### TASK DIRECTIONS
Please transcribe the entries below exactly and leave out every picture.

### RECORDS TO PROCESS
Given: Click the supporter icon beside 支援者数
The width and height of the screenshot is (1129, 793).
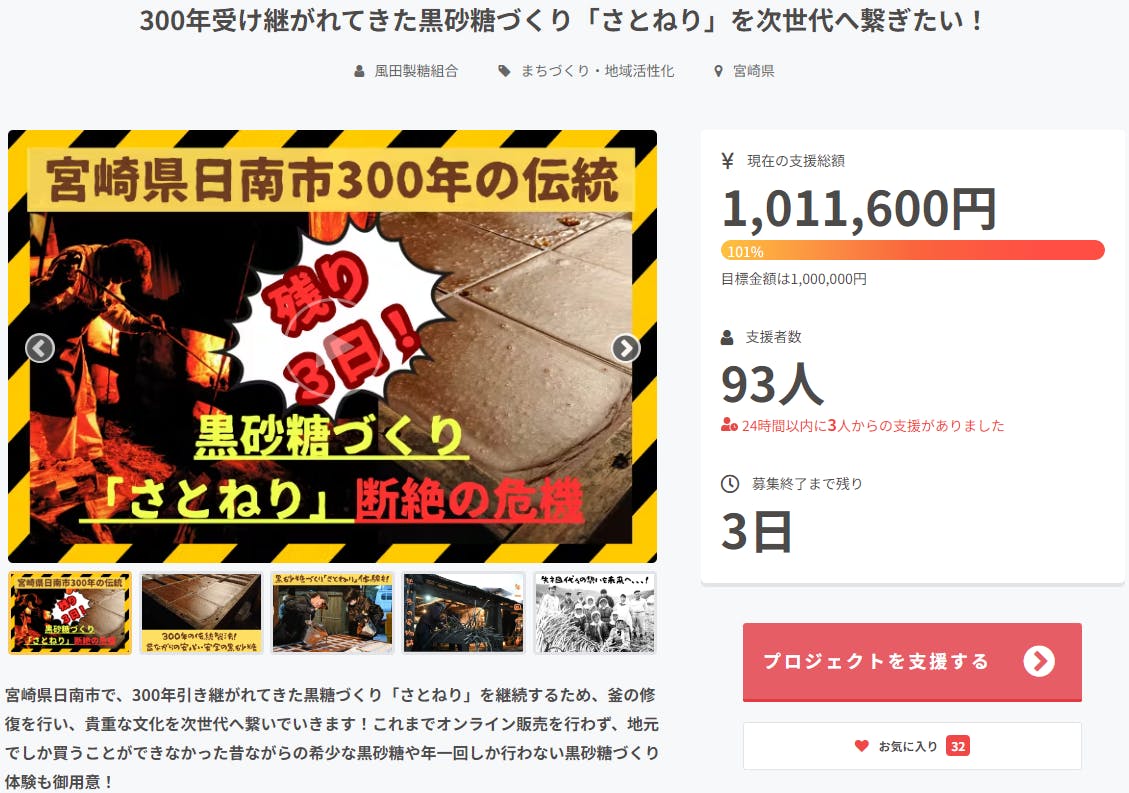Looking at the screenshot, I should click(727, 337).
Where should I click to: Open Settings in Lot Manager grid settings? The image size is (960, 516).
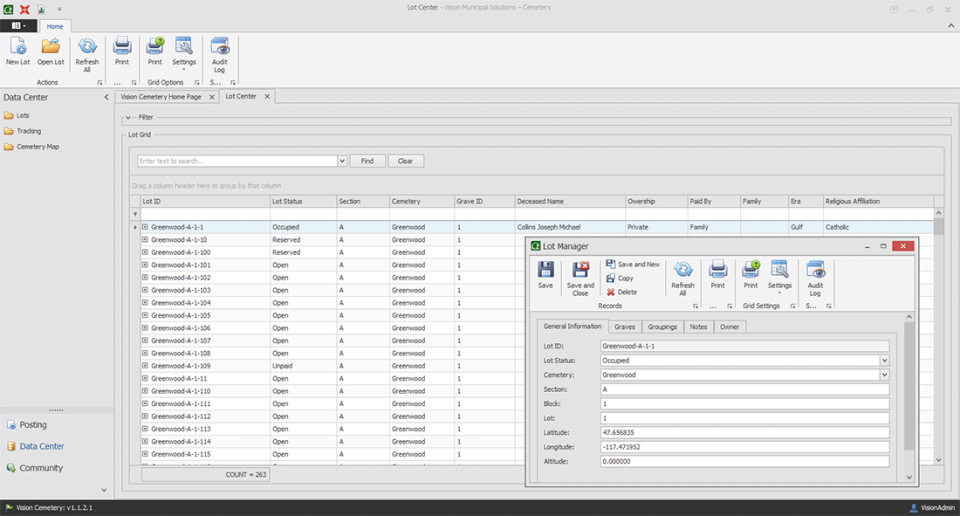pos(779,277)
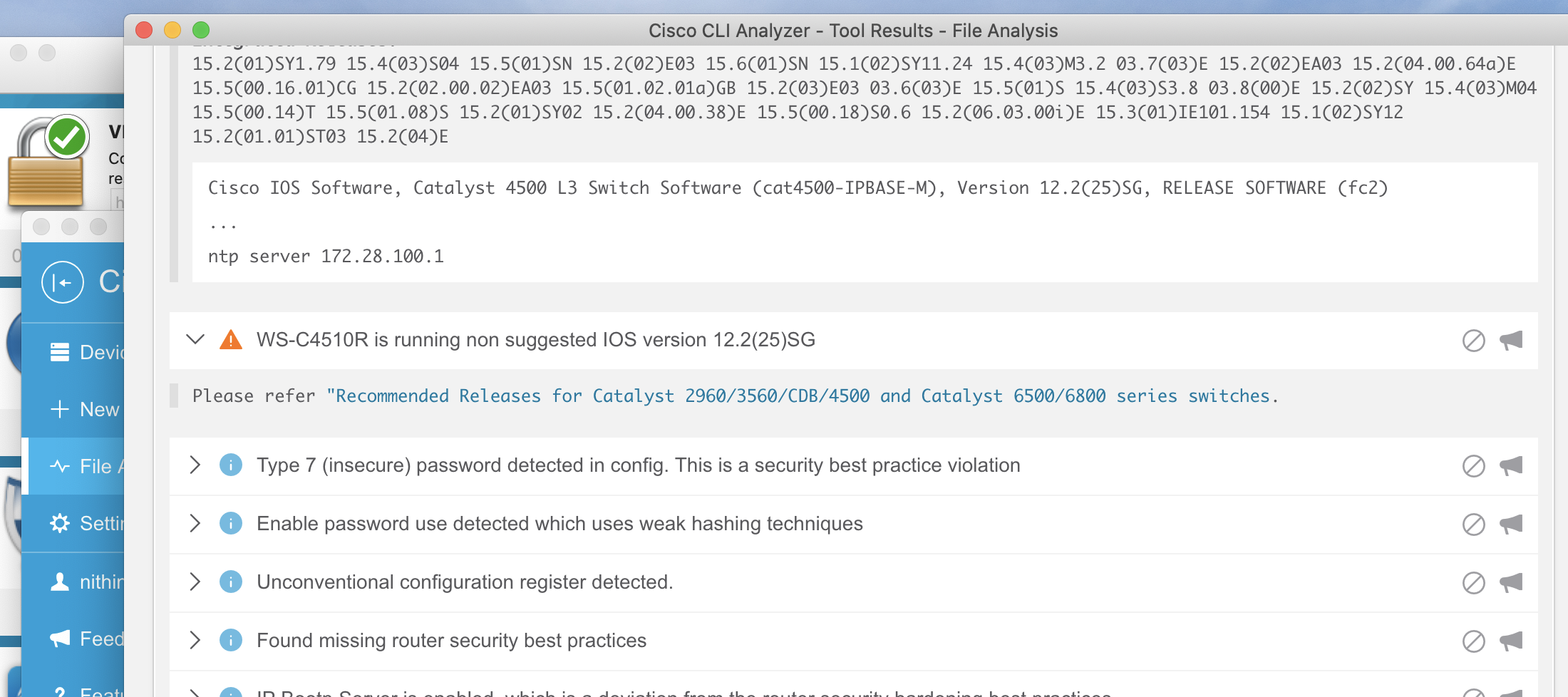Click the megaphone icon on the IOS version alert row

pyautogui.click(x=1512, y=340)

### TASK RESPONSE
Given: Click the supporter icon beside 支援者数
The width and height of the screenshot is (1129, 793).
Looking at the screenshot, I should click(727, 337).
Where should I click to: Open Settings in Lot Manager grid settings? The image size is (960, 516).
pos(779,277)
Click the megaphone icon on the IOS version alert row

pyautogui.click(x=1512, y=340)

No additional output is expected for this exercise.